▸ **Exercise aim**
According to the passage on blood transfusion risks, what share of Brazil's blood banks were reportedly outside government control and not testing for AIDS by the start of 1989?

START Source passage

8.18.2018
Blood-Vital for Life! - THE NEXT SHOE? OR SHOES?
Many apartment dwellers have heard the thump of one shoe hitting the floor above them; the may then get tense awaiting for the second. In the blood dilemma, no one knows how many deadly shoes may still hit.
The AIDS virus was designated HIV, but some experts now call it HIV-1. Why?
Because they found another virus of the AIDS (HIV-2). It can cause AIDS symptoms and is widespread in some areas. Moreover, it "is not consistently detected by AIDS tests now in use here," reports the New York Times. (June 7, 1989) "The new findings . . . make it more difficult for blood banks to be sure a donation is safe."
Or what of distant relatives to the AIDS virus? A presidential commission (U.S.A.) said that one such virus "is believed to be the cause of adult T-cell leukemia/lymphoma and a severe neurological disease." This virus is already in the blood donor populations and can be spread in blood. People have a right to wonder, 'How effective is the blood-bank screening for such other viruses?'
Really, only time will tell how many blood-borne viruses are lurking in the blood supply. "The unknown may be more cause for concern than the known," writes Dr. Harold T. Meryman. "Transmissible viruses with incubation times measured in many years will be difficult to associate with transfusions and even more difficult to detect. The HTLV group is surely the first of these to surface." (Transfusion Medicine Reviews, July 1989) "As if the AIDS epidemic were not misery enough, . . . a number of newly proposed or described risks of transfusion have drawn attention during the 1980's. It does not require great imagination to predict the other serious viral diseases exist and are transmitted by homologous transfusions" -Living Homologous Exposure Alternative Strategies, 1989.
So many "shoes" have already dropped that the Centers for Disease Control recommends "universal precautions." That is, 'health-care workers should assume that all patients are infectious for HIV and other blood-borne pathogens.' With good reason, health-care workers and members of the public are reassessing their view of blood.
We cannot assume that all blood is yet being tested. For example, it is reported that by the start of 1989, about 80 percent of Brazil's blood banks were not under government control, nor were they testing for AIDS.

END Source passage
START Listed entries

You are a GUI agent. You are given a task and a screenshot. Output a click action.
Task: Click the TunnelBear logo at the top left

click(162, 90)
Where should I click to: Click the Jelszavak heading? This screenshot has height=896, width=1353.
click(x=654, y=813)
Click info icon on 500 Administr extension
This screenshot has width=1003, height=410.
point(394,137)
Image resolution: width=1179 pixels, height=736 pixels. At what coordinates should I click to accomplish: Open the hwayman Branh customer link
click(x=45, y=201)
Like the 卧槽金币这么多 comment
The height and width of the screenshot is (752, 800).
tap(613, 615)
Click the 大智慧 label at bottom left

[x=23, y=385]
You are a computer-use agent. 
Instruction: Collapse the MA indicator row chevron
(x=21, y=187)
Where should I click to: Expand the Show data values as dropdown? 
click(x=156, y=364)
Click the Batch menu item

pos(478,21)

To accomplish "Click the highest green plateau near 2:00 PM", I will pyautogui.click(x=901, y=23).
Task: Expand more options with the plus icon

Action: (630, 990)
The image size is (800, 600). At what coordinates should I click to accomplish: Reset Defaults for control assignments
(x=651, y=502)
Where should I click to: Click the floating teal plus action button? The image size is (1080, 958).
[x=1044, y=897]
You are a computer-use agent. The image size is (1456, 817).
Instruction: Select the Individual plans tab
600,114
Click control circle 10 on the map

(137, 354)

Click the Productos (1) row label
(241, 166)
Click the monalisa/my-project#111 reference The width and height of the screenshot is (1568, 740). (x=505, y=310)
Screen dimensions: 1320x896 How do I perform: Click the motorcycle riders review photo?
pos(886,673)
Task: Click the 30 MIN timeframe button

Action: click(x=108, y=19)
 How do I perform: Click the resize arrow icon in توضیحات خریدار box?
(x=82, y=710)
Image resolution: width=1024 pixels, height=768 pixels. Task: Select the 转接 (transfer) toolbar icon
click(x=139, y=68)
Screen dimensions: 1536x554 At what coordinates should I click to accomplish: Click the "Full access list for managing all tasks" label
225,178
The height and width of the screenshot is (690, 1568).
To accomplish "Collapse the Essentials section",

END Listed entries

▸ **Completed exercise**
About 80 percent.